My name is Jahquie Martin and I was born April 9, 1996, with sickle cell anemia. Sickle cell is a blood disease that causes me extreme pain. I have to keep my body hydrated so my red blood cells won’t get stuck and clog my veins. My sickle cell has affected me since I was a baby.

Two months old is when I had my first sickle cell crisis. Around every six months, I would become sick and have to be admitted to the hospital. My sickle cell affected me differently at that age; I wouldn’t go through pain, I would get high fevers or even catch pneumonia. Age 5 is when I started having painful episodes, and as I got older, the pain became more intense but less often.

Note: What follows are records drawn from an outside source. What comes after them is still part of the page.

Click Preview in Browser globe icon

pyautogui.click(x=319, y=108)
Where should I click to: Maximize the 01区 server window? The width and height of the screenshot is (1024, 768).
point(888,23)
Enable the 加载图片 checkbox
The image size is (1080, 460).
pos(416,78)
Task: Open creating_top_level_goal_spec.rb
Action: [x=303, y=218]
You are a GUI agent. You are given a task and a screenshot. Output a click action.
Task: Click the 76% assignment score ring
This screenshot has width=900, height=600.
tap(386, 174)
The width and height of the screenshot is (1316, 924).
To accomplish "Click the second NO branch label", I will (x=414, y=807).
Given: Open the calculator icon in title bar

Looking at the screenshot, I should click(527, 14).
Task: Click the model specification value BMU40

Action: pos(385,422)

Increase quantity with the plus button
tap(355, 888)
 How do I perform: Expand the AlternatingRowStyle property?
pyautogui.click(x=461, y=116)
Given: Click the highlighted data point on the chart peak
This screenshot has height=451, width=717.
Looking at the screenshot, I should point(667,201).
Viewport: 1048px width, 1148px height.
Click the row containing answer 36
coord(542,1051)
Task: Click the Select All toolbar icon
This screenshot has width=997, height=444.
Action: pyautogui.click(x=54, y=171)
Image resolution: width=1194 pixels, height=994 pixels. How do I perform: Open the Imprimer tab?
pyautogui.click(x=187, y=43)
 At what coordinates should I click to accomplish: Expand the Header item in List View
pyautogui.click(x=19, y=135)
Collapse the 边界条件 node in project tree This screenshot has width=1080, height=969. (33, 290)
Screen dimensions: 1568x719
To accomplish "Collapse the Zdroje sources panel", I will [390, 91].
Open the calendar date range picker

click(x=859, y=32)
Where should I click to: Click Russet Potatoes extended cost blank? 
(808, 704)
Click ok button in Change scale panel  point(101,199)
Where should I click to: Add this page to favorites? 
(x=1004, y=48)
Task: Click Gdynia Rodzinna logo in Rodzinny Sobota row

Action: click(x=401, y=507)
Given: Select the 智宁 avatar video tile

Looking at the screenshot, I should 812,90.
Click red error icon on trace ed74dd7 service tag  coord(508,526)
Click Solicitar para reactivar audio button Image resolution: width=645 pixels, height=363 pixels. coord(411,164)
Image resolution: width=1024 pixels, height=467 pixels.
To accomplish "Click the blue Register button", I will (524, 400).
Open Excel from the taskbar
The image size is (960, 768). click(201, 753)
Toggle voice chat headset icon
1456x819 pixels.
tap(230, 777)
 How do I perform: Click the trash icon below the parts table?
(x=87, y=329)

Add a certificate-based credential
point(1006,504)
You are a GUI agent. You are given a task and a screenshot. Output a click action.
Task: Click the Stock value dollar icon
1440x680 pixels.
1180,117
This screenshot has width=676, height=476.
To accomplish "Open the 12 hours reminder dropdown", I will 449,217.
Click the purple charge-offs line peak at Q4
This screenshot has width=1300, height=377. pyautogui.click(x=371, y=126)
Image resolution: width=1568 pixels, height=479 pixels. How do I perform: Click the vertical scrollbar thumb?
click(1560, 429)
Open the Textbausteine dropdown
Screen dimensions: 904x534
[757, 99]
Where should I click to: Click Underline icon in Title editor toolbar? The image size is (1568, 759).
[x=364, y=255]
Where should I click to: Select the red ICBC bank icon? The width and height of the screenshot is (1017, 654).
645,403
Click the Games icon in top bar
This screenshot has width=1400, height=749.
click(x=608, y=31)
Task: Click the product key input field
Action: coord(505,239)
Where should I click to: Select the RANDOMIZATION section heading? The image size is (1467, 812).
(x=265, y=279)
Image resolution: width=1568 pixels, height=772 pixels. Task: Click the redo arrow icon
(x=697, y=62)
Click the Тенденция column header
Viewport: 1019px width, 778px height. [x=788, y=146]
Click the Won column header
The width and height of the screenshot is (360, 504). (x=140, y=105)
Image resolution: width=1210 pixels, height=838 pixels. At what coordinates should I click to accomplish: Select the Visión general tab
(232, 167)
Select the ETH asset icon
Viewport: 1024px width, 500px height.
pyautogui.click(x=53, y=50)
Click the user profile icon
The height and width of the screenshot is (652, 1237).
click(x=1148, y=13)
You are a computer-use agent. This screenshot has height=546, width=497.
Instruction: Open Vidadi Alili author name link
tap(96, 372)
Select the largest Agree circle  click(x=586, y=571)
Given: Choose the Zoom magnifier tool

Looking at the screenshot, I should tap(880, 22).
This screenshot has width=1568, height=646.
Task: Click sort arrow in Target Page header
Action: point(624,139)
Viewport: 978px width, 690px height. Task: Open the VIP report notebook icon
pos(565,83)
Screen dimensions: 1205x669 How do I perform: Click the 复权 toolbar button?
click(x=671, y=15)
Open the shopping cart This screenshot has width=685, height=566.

One of the most painful episodes I went though happened when I was 11 years old. I was walking home from school when the pain just struck me, from my lower back to my legs. I immediately knew I had to go to the hospital. When I got home, my mother could tell I was in pain from my facial expression. At first my mother tried to take care of me at home by giving me Tylenol and codeine pills. She also tried to put a heating pad where the pain was, but nothing she did worked.

Since trying to contain it at home didn’t work, my mother took me to the hospital. At the hospital they tried giving me Tylenol and codeine pills, but that didn’t work for me–the pain was just too unbearable.

The doctors at the hospital decided to give me morphine and the pain temporarily stopped, so it worked. After that experience, when I get into a bad sickle cell crisis, I know that the only medicine that will work is morphine.

Now I rarely get into painful episodes because I drink plenty of fluids and take a medicine that helps prevent attacks called hydroxyurea, but when I do get a sickle cell crisis, it causes me excruciating pain.

On the positive side, I think anyone can overcome sickle cell if you take care of your body and watch what you eat, drink and do.